Stored entries>

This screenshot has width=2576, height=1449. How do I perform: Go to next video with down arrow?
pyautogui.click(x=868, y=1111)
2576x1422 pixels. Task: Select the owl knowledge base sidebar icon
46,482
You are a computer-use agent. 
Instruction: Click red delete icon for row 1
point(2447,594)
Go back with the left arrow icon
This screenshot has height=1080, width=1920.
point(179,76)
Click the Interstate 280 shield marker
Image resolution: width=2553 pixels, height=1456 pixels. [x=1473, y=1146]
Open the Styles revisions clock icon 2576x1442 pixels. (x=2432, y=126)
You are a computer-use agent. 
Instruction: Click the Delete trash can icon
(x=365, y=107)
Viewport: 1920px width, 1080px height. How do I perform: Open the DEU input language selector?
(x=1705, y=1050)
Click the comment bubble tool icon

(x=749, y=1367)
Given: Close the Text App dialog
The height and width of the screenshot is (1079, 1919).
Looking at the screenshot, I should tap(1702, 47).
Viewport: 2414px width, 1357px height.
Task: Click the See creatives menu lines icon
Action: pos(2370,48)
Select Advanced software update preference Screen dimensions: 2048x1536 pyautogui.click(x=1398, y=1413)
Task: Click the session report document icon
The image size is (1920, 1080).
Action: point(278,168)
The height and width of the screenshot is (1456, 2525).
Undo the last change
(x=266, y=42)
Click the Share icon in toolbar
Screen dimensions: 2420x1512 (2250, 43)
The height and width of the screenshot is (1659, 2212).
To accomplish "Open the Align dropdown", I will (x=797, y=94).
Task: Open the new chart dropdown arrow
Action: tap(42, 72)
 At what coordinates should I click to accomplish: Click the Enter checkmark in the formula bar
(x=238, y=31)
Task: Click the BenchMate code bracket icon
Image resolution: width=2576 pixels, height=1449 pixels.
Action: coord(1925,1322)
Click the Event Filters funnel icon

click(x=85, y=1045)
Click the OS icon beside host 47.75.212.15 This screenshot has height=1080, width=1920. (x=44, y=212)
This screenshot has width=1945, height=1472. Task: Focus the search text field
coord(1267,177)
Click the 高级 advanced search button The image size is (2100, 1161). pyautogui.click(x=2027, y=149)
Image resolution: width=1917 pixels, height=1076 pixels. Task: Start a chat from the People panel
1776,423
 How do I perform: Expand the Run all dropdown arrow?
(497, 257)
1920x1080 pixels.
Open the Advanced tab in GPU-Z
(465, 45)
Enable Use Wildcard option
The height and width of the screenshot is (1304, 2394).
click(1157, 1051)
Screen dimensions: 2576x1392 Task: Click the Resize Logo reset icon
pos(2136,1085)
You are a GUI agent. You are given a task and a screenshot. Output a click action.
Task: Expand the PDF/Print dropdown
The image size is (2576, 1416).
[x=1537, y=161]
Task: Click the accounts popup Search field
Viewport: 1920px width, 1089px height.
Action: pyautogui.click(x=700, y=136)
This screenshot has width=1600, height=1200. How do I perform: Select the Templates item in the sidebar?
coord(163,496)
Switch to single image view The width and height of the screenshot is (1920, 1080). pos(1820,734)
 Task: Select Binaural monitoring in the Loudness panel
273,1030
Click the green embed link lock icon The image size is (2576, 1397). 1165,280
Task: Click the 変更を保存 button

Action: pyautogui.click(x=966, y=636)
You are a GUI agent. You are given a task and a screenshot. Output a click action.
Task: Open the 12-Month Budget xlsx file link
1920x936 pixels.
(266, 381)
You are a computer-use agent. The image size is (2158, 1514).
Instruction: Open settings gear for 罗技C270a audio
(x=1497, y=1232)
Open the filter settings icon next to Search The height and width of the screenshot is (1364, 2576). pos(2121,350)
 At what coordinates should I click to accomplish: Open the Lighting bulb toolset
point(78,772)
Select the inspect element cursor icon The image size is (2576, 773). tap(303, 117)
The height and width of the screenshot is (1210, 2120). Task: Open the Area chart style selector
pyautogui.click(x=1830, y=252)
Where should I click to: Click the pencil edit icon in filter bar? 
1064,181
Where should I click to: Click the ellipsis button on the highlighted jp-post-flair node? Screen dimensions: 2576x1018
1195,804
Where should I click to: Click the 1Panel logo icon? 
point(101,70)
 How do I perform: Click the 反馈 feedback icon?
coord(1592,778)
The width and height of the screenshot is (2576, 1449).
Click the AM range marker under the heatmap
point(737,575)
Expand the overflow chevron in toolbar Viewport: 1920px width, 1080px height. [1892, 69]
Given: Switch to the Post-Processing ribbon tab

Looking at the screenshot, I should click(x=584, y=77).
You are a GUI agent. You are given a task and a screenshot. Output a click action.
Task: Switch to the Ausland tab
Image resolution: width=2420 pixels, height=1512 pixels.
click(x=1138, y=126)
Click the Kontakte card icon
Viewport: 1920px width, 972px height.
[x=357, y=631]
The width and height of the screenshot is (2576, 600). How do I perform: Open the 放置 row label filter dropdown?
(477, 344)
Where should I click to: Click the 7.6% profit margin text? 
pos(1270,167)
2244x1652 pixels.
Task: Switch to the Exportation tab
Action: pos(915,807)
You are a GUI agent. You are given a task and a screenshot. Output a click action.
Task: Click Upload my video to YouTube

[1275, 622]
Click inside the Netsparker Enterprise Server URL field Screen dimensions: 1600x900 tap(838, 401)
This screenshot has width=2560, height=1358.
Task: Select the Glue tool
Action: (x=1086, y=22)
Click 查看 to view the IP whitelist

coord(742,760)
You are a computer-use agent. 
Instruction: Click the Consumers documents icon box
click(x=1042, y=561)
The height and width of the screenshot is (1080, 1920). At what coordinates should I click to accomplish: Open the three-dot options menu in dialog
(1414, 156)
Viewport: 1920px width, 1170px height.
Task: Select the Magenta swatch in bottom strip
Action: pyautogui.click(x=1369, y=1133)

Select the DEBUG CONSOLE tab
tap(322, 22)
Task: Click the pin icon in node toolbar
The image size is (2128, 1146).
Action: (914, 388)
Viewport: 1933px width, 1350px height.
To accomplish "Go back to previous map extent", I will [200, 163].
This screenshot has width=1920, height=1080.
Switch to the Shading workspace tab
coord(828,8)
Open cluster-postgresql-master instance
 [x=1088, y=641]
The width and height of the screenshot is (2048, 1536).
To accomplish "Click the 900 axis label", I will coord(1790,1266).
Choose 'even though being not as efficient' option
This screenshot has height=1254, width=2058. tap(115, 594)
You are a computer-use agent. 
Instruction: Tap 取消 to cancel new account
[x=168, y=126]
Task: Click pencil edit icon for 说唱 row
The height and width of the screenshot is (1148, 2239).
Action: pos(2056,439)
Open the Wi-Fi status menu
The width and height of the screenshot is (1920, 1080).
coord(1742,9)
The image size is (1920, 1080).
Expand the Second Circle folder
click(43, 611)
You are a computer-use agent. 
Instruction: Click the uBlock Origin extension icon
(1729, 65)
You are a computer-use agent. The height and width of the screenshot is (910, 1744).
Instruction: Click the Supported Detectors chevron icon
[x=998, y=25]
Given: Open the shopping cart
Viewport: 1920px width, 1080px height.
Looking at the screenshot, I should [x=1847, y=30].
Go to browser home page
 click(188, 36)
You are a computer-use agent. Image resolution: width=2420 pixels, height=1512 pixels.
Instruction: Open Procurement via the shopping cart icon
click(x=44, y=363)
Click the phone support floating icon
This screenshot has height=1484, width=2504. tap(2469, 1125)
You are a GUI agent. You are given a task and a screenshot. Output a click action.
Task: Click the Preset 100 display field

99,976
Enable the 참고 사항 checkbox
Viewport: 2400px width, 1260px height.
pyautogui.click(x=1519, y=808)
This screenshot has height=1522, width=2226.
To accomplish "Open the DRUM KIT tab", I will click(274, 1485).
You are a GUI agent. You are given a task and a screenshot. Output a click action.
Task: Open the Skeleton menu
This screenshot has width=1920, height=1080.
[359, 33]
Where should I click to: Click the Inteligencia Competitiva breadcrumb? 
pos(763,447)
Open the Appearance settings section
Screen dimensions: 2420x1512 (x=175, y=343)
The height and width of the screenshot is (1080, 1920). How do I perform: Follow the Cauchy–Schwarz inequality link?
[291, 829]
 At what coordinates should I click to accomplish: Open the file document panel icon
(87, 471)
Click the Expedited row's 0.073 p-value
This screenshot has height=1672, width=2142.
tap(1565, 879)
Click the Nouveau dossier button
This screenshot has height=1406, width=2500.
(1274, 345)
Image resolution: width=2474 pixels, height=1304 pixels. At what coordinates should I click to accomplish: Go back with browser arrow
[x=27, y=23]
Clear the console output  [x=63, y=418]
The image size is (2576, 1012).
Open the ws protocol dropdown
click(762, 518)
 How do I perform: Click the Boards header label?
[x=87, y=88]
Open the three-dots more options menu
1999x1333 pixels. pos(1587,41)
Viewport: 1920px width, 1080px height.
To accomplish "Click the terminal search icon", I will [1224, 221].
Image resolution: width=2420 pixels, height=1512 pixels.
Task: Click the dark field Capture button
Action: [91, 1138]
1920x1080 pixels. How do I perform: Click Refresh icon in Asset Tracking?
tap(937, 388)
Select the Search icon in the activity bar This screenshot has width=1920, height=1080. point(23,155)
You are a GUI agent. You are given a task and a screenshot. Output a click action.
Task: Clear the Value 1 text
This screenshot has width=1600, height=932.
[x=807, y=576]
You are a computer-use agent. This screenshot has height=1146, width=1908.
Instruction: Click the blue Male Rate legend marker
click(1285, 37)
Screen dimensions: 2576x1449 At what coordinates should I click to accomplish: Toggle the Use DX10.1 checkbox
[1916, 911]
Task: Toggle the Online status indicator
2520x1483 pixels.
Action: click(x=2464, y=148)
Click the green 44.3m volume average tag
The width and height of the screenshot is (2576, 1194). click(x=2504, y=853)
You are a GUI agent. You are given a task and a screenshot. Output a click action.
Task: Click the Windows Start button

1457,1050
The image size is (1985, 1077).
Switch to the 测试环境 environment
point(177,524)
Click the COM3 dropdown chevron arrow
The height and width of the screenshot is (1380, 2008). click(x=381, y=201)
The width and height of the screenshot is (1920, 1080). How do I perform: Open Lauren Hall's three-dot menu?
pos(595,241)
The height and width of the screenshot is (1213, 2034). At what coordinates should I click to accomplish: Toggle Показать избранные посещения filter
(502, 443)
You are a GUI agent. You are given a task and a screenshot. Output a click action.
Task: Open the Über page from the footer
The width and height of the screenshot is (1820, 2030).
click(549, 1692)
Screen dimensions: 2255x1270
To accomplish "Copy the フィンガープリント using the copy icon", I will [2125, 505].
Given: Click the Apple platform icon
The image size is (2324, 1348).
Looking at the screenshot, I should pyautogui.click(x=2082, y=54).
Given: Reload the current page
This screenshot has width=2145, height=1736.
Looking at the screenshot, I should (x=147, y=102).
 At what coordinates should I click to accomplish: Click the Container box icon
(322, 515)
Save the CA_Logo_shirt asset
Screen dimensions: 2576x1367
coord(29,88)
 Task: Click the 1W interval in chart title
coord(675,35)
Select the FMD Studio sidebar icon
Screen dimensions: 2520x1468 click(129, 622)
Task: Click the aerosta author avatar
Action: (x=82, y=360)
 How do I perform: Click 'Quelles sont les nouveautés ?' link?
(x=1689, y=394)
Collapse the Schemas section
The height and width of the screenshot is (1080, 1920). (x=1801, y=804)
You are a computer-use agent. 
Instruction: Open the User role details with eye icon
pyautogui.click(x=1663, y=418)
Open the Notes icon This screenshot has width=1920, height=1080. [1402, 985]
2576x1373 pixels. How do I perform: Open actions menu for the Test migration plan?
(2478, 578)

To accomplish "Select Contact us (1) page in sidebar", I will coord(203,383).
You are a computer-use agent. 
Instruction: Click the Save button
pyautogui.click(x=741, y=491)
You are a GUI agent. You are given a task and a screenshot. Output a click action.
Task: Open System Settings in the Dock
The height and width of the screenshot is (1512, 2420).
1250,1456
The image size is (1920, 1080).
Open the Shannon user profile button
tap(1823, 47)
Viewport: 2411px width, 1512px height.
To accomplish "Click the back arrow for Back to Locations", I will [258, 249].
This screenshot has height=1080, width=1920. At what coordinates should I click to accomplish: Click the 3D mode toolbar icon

Description of the task>
Using the data above, print exactly the lines from the line that contains "Screen dimensions: 2576x1392" through the line that contains "Switch to single", with both included.

Result of this exercise>
Screen dimensions: 2576x1392 Task: Click the Resize Logo reset icon
pos(2136,1085)
You are a GUI agent. You are given a task and a screenshot. Output a click action.
Task: Expand the PDF/Print dropdown
The image size is (2576, 1416).
[x=1537, y=161]
Task: Click the accounts popup Search field
Viewport: 1920px width, 1089px height.
Action: pyautogui.click(x=700, y=136)
This screenshot has width=1600, height=1200. How do I perform: Select the Templates item in the sidebar?
coord(163,496)
Switch to single image view The width and height of the screenshot is (1920, 1080). pos(1820,734)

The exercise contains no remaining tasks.